_Saved entries_

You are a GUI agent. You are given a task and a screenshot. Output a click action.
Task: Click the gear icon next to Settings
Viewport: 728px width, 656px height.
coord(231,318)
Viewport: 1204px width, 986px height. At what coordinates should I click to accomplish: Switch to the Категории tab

_ASSIGNED TASK_
Exactly the lines from the one with "Task: Click the gear icon next to Settings" through the final line of the entries are to be returned, both ends included.

_REPLY_
Task: Click the gear icon next to Settings
Viewport: 728px width, 656px height.
coord(231,318)
Viewport: 1204px width, 986px height. At what coordinates should I click to accomplish: Switch to the Категории tab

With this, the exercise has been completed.